Prácticas preliminares

Mientras nos imaginamos a nosotros mismos en tales formas con muchos miembros, nos involucramos en prácticas, tanto en meditación como en la vida diaria, para desarrollar nuestros entramados de fuerza positiva y darse cuenta profundo (colecciones de mérito y sabiduría). Ayudamos a otros con amor y compasión y nos enfocamos en la vacuidad de todo lo involucrado. Estos dos entramados también son factores de naturaleza de buda, y su fuerza es lo que causa que los demás factores funcionen en los niveles de base, camino o resultado. Por lo tanto, para iniciar el proceso de fortalecer estos entramados, nos involucramos en prácticas preliminares como las postraciones y la purificación de Vajrasattva antes de intentar con la práctica del tantra.

Empoderamientos (iniciaciones)

Para empezar a imaginarnos a nosotros mismos como un buda en la forma de una figura búdica, necesitamos recibir un empoderamiento (iniciación) de un maestro tántrico calificado.

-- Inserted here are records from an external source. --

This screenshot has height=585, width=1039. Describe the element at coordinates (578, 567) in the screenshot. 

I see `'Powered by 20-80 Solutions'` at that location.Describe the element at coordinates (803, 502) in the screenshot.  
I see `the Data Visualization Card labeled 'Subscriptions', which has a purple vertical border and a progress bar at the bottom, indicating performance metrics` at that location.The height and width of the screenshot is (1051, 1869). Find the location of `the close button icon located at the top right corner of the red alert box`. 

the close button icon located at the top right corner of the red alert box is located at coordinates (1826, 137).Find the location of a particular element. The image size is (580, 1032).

Lo hacemos únicamente si nos hemos preparado lo suficiente con el requisito previo del estudio y la práctica del sutra y con los preliminares ngondro. A través del poder de las visualizaciones que el maestro tántrico y nosotros realizamos durante el ritual, nuestros factores de naturaleza de buda se activan para empezar a transformarse en aquéllos de un buda. Para asegurarnos de que la transformación ocurra sin obstáculos, tomamos diversos votos para evitar actuar, hablar o pensar en formas que pudieran dañar nuestra práctica. Estos votos pueden ser los de la autodisciplina ética, los del bodisatva y, en algunos casos, los votos tántricos. Si esos votos no se toman de manera consciente, entonces en realidad no recibimos empoderamiento alguno, y si no se mantienen de forma tan pura como sea posible, de hecho no existe práctica de tantra.

Resumen

Lejos de tener algo que ver con actividad sexual o misteriosos rituales, el tantra propone un sistema complejo sumamente avanzado para despertar todo nuestro potencial. La práctica tántrica no debe tomarse a la ligera; cuando participamos activamente en el ritual, nos comprometemos a mantener los votos por el resto de nuestra vida. Por esta razón, solo debemos empezar la práctica del tantra una vez que tenemos una base sólida en los principios del budismo, pero principalmente amor universal y compasión por todos los seres, y un buen entendimiento de la vacuidad.

Para los practicantes avanzados, el tantra es como una bomba nuclear para la mente. Si se practica de forma correcta destruye el ego y la mente egocéntrica, y conduce rápidamente al practicante a la iluminación, desde donde puede ser de increíble beneficio a largo plazo para todos los seres limitados.